Я склоняюсь к воде, чтоб получше рассмотреть его, но тут критик метнулся и уплыл прочь от писателя под волнистую поверхность воды, а я так и остался стоять на коленях перед собственным спокойным отражением. Кажется, зимняя спячка пошла мне на пользу. Выгляжу я просто отлично. Не в последнюю очередь, если учесть, что я только что получил известие о собственной кончине.

Я возвращаюсь на хутор. Бреду в траве, покрывшей кочки, которую мне, кажется, удается выписать из мороза. Какое удивительное, удивительное чувство! И горы – славные горы, сочиненные мною, ей-же-ей! И хутор – так недурно построен. Мой отец гордился бы. Он умер, кажется, осенью того года, когда вышел мой первый роман. «Свет умиротворения». Как слащаво было детство наше![57] Написано в Москве зимой 37–38-го. Через год такое заглавие стало нелепым, и мне пришлось долго признавать, что это была шутка. Мама говорила, что отец прочитал первую главу. Очевидно, она сказала это, чтоб приободрить меня. Она же всегда хотела как лучше. «Он умер, держа твою книгу в руках». Вот именно! Со скуки помер! Я его убил. В девять лет я пожелал, чтоб он сдох прежде, чем прочтет, что я написал, – и вот это желание сбылось. Ах, папа, если б ты это видел: долину, солнце, весну. Ржанку, которая там поет. Сам-то я фермером не стал, но я создавал фермеров. И вспахивал эту землю пером: моим плугом. Гейрлёйг, Хильд, пышногрудие и оладьи; целая сельская телефонная линия из баб и одного мужика – все это иллюзия, вымысел, ложь: то, что в быту мы зовем литературой. Ей-богу! И да, мама, я не забыл надеть ему, то есть фермеру, шерстяные подштанники. Единственный литературный совет, которому я внял на своем веку: она просила меня всегда как следует одевать персонажей, «чтоб им было не холодно». Ей-богу же! И даже запах, сельский телефон, ржанка… с шестью тысячами налетанных километров в желудке… Докуда простирается творчество? К морю до Фьёрда? На юг до Рейкьявика? До самого Лондона? Нет, дух человеческий не ведает преград, он пять раз облетает вокруг Земли на заходе Солнца, долетает до Луны и обратно прежде, чем корова успеет моргнуть глазом. Я хватаюсь за голову – так вот почему я те сны видел – голова кружится – так вот почему я зверей понимаю – нет, больше не надо, я чувствую, как растет давление. Голова пухнет. О, Господи, избавь ее от мучений! Я – голова в голове. Автор всего этого: этой страны, этого неба. И меня переполняет головокружительная тоска, а печаль пригибает меня к земле: я склоняюсь к траве, своей траве.

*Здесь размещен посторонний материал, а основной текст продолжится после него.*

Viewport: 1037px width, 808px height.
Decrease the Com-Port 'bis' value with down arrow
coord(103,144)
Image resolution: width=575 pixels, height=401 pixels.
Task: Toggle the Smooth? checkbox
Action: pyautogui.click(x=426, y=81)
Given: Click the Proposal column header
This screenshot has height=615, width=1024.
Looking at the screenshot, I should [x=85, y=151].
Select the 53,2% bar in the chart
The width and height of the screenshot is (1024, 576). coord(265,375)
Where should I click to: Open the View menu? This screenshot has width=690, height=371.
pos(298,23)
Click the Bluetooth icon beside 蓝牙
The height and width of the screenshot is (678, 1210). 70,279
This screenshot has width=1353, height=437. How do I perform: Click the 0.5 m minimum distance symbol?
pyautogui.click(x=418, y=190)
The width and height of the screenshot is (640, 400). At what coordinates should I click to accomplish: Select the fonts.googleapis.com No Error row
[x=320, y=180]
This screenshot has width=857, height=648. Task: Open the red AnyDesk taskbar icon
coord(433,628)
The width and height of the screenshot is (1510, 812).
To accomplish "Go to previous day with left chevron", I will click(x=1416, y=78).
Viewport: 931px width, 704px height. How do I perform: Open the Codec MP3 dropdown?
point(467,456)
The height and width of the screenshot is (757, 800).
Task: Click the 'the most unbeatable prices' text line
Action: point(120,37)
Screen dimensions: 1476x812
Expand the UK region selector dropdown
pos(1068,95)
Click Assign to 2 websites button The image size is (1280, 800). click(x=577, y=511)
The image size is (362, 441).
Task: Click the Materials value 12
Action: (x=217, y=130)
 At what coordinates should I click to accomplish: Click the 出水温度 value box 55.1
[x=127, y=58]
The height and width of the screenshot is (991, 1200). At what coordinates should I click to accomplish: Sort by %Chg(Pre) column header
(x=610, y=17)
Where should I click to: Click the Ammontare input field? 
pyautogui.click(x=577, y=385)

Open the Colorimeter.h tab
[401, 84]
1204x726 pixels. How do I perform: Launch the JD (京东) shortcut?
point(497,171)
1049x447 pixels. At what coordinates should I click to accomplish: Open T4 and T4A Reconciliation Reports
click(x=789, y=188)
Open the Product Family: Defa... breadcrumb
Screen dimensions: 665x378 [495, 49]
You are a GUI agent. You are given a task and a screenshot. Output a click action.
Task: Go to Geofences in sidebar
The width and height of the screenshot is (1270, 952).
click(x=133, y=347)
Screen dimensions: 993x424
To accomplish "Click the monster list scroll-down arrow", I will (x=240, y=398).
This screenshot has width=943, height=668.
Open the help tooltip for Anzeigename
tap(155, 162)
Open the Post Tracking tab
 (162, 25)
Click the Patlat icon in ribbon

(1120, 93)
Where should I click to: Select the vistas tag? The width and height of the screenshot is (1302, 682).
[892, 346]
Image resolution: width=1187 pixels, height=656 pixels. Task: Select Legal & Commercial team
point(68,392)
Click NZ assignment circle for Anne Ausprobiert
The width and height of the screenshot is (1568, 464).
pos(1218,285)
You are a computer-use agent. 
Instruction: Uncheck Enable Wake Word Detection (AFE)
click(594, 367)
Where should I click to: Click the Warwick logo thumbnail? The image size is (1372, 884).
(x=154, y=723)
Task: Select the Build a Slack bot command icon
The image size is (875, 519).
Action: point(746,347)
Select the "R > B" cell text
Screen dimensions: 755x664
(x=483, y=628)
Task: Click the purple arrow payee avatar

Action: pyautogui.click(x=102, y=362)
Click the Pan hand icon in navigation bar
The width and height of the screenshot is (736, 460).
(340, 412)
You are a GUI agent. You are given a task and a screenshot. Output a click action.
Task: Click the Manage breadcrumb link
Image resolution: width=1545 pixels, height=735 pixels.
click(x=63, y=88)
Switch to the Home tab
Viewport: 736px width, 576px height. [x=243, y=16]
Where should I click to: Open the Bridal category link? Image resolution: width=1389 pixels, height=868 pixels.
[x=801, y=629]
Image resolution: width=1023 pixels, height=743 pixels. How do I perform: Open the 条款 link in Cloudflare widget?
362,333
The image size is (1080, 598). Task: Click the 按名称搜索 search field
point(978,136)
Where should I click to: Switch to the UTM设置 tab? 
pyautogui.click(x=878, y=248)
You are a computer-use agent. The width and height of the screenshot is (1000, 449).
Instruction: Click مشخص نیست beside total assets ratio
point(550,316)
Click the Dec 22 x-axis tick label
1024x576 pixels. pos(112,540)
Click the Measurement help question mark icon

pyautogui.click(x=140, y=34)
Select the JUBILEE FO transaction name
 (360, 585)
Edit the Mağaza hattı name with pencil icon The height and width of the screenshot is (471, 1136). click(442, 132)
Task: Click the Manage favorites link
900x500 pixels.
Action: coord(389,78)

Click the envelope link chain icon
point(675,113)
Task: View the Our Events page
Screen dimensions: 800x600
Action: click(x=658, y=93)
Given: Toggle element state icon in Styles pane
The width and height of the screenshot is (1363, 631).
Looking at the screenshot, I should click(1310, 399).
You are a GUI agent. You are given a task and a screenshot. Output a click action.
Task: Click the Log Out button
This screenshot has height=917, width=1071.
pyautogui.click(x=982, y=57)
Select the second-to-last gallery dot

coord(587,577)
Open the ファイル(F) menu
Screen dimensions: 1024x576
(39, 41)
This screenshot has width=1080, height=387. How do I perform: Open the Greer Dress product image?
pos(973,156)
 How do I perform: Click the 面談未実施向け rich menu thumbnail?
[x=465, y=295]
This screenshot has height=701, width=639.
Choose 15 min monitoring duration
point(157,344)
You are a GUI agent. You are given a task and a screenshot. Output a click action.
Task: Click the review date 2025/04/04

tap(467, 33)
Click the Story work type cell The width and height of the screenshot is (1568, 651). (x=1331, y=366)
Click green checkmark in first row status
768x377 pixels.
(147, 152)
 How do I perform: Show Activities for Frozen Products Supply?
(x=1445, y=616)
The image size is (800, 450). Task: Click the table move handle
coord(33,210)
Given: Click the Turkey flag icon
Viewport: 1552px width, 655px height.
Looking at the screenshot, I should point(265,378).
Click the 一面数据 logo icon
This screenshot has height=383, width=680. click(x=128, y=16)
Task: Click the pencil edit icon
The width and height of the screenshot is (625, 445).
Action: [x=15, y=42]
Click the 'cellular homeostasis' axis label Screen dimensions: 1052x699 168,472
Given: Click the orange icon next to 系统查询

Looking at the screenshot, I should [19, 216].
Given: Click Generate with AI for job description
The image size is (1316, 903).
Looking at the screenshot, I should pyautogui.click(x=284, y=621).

[48] «Юлий Цезарь» У. Шекспира цитируется в переводе М. Зенкевича (цит. по: Шекспир. Полное собрание сочинений в 8 томах. Т. 5. М.: Искусство, 1959. С. 231).
[49] Снятое молоко.
[50] Исторический квартал в центре Рейкьявика.
[51] От франц. Impasse – «тупик».
[52] Современно и несовременно (франц.).
[53] В XX веке в Исландии долгое время не было собственных журналов, посвященных модам и рукоделию, и исландские домохозяйки выписывали дамские журналы из Дании, от которой Исландия была зависима до 1944 года; знание датского языка, полученное в школе, позволяло им без труда читать такие журналы.
[54] Закон о часах бодрствования (исл. «vökulögin») – закон, принятый исландским альтингом в 1921 году, регулирующий время работы и сна на рыболовецких траулерах. До его принятия никаких регламентаций в этой сфере не существовало, и матросы на траулерах могли работать сутками без перерывов, особенно при богатых уловах. (Само промышленное рыболовство с помощью траулеров появилось в Исландии около 1900 года.)
[55] Имеется в виду крупная норвежская газета «Афтенпостен».
[56] Тоумас Гвюдмюндссон (1901–1983) – исландский поэт, вошедший в историю литературы своими стихами о Рейкьявике.
[57] Переделка известной цитаты из стихотворения Торстейна Эрлингссона «Как радостно было детство наше».